Our study has limitations. First, we assessed the benefit of atorvastatin in preventing a decrement in LVEF within 1-month post-anthracycline completion and ∼2.5 months from baseline. This differs from prior small RCTs (∼6 months from baseline)^12,13 and cohort studies, which had longer follow-up. However, the mechanisms by which statins have been proposed to reduce anthracycline mediated cardiac injury are through reduction in reactive oxygen species production, impact on calcium channels, and promotion of cardiac survival.^14,24 Therefore, by measuring LVEF within 1-month post-anthracyclines, we have more closely assessed the potential preventive effects of statins on anthracycline mediated injury and avoided confusion with possible statin-related prevention of other cardiovascular events, which can occur after completion of cancer treatment.²⁵ Also assessment of this early change is clinically important as a fall in LVEF post-anthracycline is prognostically important²⁶ and impacts the ability to administer other adjuvant cancer therapies (e.g. HER2-targeted therapy). It is also notable that despite randomization, there were small imbalances between the cohorts, which may have biased our findings. Finally, our findings do not suggest that patients who are already on statins should have their drug discontinued during chemotherapy if there are no other contraindications.

Conclusions

In patients receiving anthracycline therapy meeting ASCO criteria for increased CTRCD risk, prophylactic use of atorvastatin 40 mg once-daily did not prevent LV function decline, adverse ventricular remodeling, hsTnI or BNP elevation, or increase in CMR tissue biomarkers compared to placebo at the anthracycline doses studied and within the time frame of follow-up. These results question the recommendation for statin use in the Cardio-oncology guidelines to prevent anthracycline induced CTRCD in patients at the risk level included in our study.

Funding

This study was funded by an operating grant from the AHSC AFP Innovation Funds. The funders had no role in the design or analysis of the study or the interpretation of the results. Dr. Thavendiranathan (147 814) was supported by the Canadian Institutes of Health Research New Investigator Award and currently a Canada Research Chair in Cardio-oncology (950-232646). Dr. Thavendiranathan is also supported by the Canadian Cancer Society/Canadian Institutes of Health Research's W. David Hargraft Grant. Dr. Marwick is supported by an Investigator Grant (2 008 129) from the National Health and Medical Research Council, Canberra, Australia. Dr Abdel-Qadir is supported by a National New Investigator Award from the Heart and Stroke Foundation of Canada.
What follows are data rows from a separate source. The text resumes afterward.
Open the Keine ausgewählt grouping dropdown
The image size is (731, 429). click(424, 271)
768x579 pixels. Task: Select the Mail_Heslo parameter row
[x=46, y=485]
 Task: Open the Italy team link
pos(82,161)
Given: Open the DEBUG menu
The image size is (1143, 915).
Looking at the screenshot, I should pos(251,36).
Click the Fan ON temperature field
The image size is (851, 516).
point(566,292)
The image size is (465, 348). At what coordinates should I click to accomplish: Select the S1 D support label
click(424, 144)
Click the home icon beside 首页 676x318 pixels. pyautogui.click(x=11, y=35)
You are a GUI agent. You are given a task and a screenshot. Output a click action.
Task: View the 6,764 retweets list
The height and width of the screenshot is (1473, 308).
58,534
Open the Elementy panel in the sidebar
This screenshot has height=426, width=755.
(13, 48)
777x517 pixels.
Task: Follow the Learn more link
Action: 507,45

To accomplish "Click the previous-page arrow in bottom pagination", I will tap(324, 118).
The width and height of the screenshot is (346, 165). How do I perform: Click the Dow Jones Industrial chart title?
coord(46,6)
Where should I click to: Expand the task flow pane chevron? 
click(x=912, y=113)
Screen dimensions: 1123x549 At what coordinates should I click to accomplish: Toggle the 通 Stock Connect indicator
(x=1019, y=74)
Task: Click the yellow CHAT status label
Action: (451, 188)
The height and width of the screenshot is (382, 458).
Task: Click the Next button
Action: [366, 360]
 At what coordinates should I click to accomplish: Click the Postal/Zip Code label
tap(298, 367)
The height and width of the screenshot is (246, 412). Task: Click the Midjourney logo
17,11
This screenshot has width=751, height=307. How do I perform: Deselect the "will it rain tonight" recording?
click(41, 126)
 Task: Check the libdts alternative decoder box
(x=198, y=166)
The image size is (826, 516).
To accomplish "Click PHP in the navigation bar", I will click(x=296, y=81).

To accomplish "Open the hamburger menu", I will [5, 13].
Conflict of interest: P.T. has received speaker's Honorarium from Amgen, Boehringer Ingelheim, and Takeda. E.A. has received fees for expert testimony from Genentech/Roche. B.J.W. has received non financial research support from Siemens Healthineers and provides consultation to Bayer AG. B.J.W. is an inventor of the IG fitting method owned by UHN (US10314548B2) (not applied in this setting). University Health Network has a Master Research Agreement with Siemens Healthineers. H.A.Q. has received honoraria from Amgen, Astra Zeneca, and Jazz Pharmaceuticals. K.H. has received honoraria from Sanofi-Genzyme and Takeda. None of the other authors have any relevant disclosures.

Data availability

The data underlying this article will be shared on reasonable request to the corresponding author.